Magi joined Claridge’s in 2019 as executive chef at Daniel Humm’s Davies & Brook restaurant, but the venue closed at the end of last year after the hotel rejected Humm’s plans to move to a fully plant-based menu.

 

As culinary director, Magi will oversee all food and beverage operations throughout Claridge’s and the relaunch of the restaurant space and ArtSpace Café.

 

The hotel has also appointed Richard Galli (pictured above right) as executive chef and Thibault Hauchard as executive pastry chef.

 

Galli was executive chef at the Goring prior to joining Claridge’s, while Hauchard previously headed the patisserie teams at the Dorchester and Le Meurice.

 

It comes after Claridge’s former executive chef Martyn Nail and head chef Adam Peirson left the hotel in April after 36 years and 22 years respectively.
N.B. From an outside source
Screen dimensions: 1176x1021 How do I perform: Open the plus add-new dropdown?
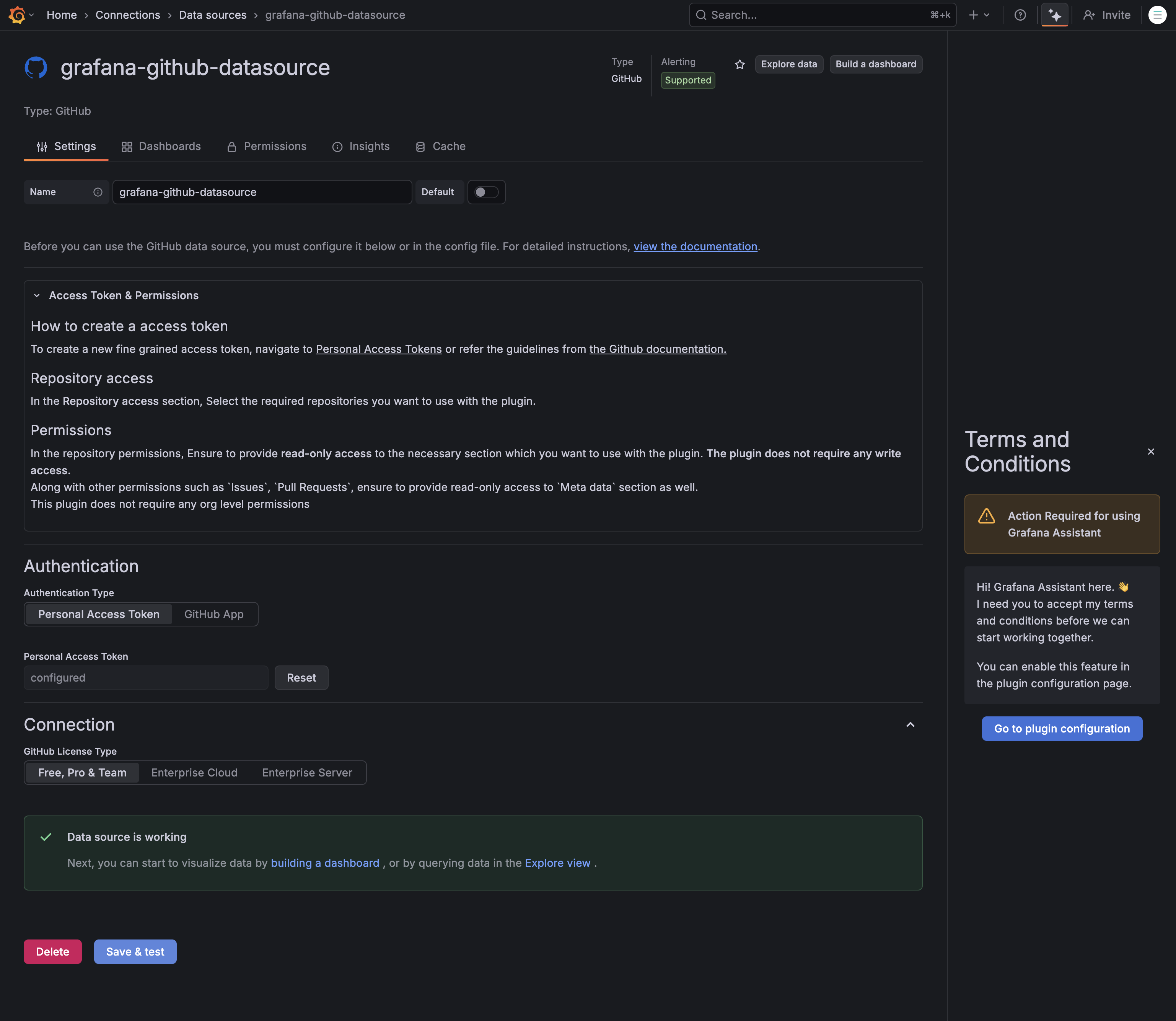(978, 15)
Nail is now culinary director at the Dorchester.

 

Claridge’s is currently undergoing a multi-million-pound restoration programme.

 

Paul Jackson, general manager of Claridge’s, said: “In order to maintain Claridge’s position as one of the leading hotels in the world, it is essential to constantly evolve and embrace change, whilst of course maintaining many of the traditional elements that make it so special and much loved.

 

“We believe Dmitri, Richard and Thibault will bring the perfect balance of innovation and creativity whilst being respectful of our distinguished heritage and long standing guests favourites.”